## Prompt
No pictures go in the copy; retype exactly the lines from the one with "Image resolution: width=1711" through the last line of the records.

## Exercise material
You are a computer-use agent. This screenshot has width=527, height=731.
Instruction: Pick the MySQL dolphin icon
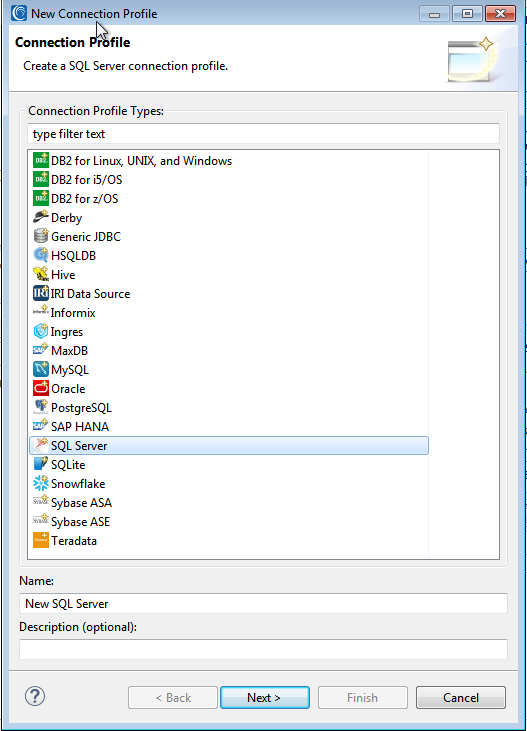pyautogui.click(x=41, y=369)
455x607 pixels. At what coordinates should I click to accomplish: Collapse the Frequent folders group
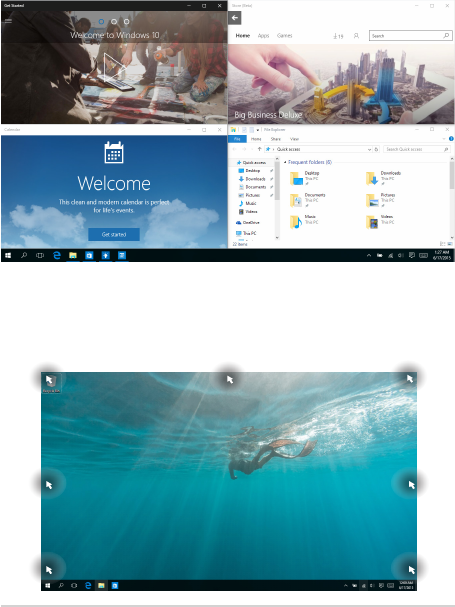click(x=285, y=162)
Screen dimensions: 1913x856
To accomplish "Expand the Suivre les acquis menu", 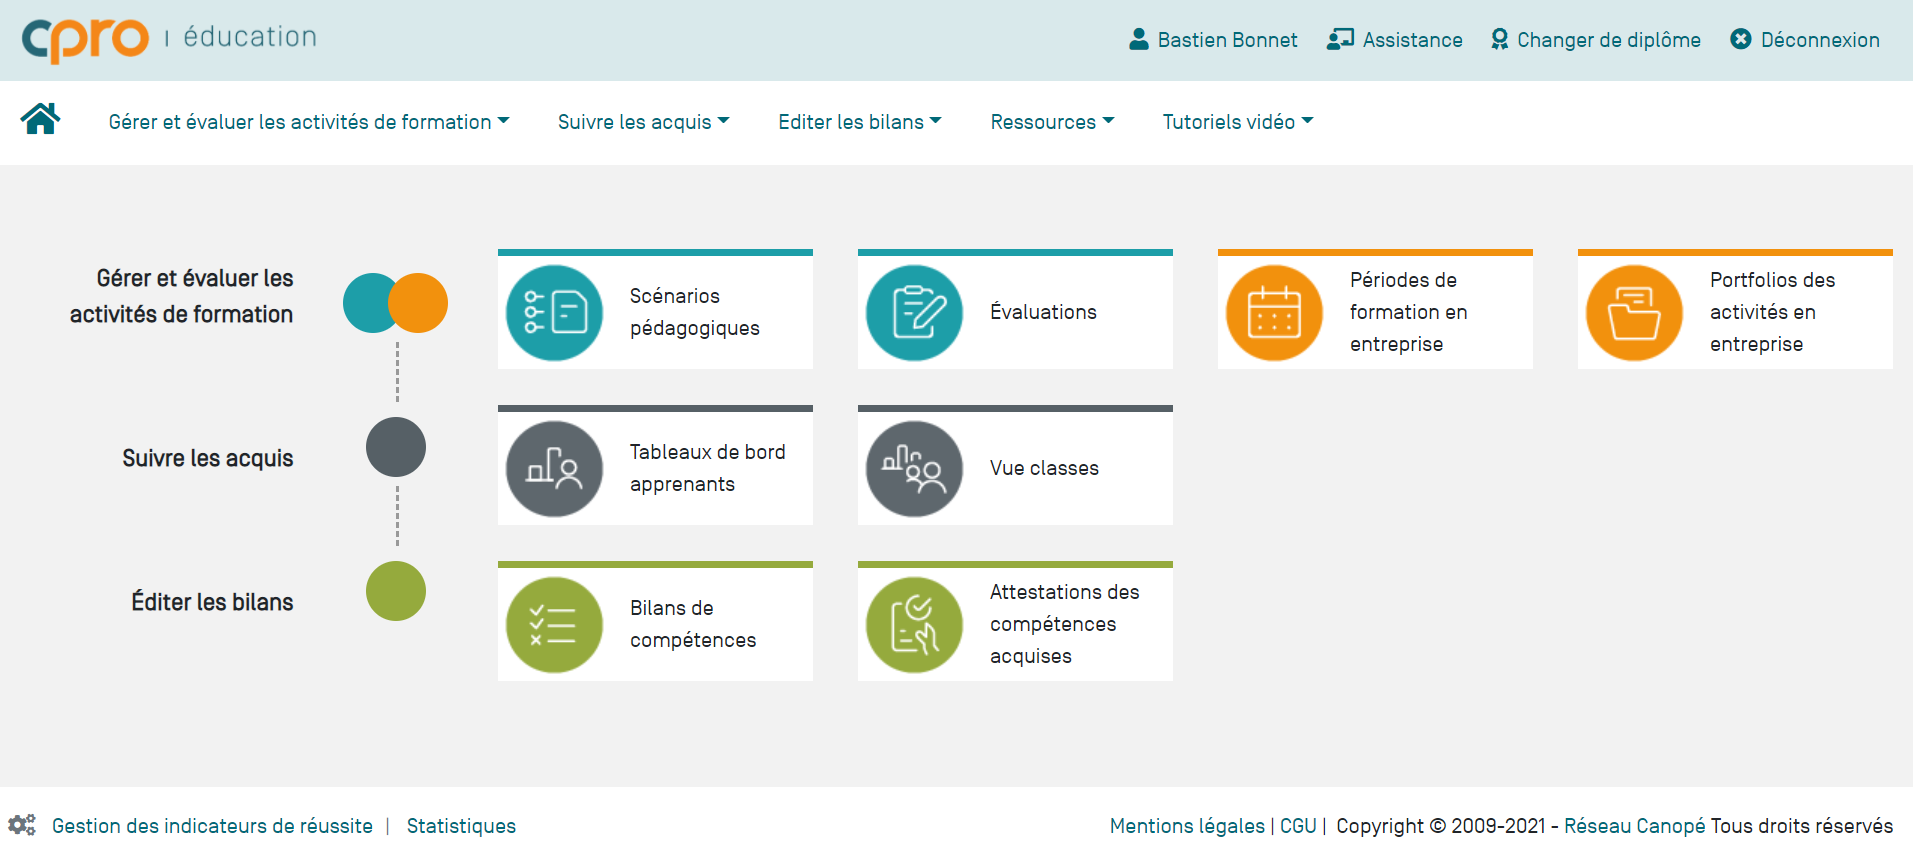I will click(643, 122).
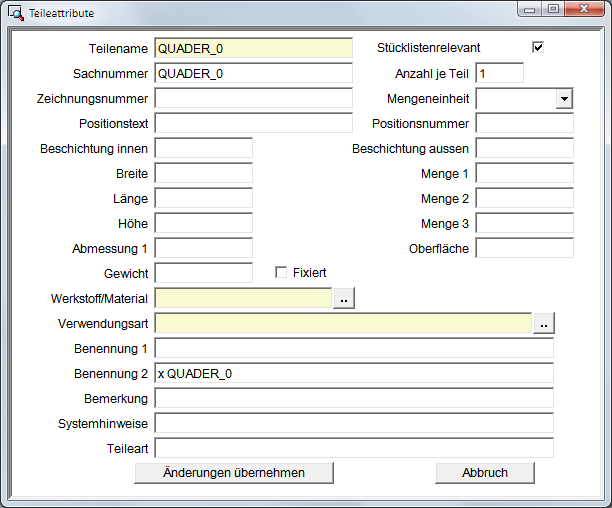This screenshot has width=612, height=508.
Task: Click the Teileattribute window title icon
Action: click(16, 11)
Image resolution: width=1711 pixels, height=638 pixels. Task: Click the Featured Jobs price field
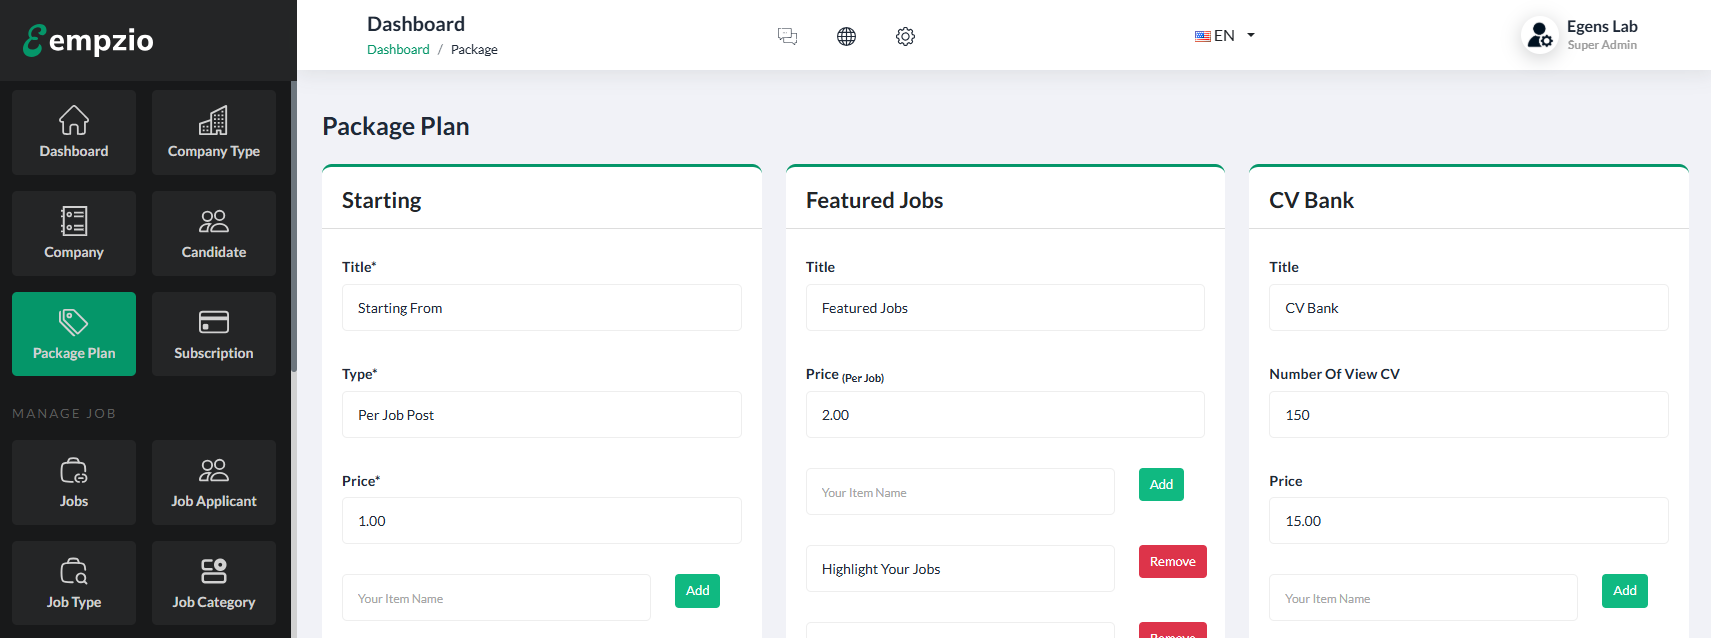click(x=1004, y=415)
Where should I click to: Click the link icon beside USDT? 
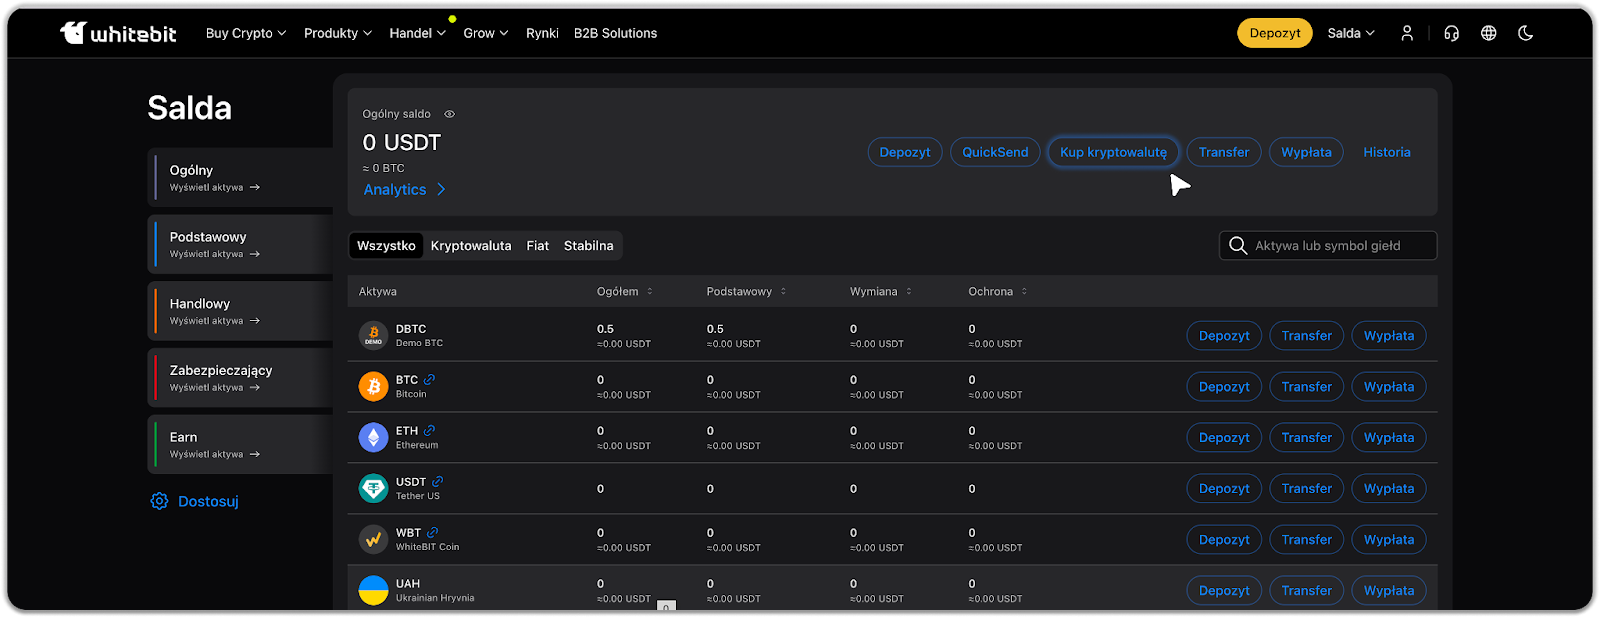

## Response
Image resolution: width=1711 pixels, height=638 pixels. Task: Click the Featured Jobs price field
click(x=1004, y=415)
Where should I click to: Click the link icon beside USDT? 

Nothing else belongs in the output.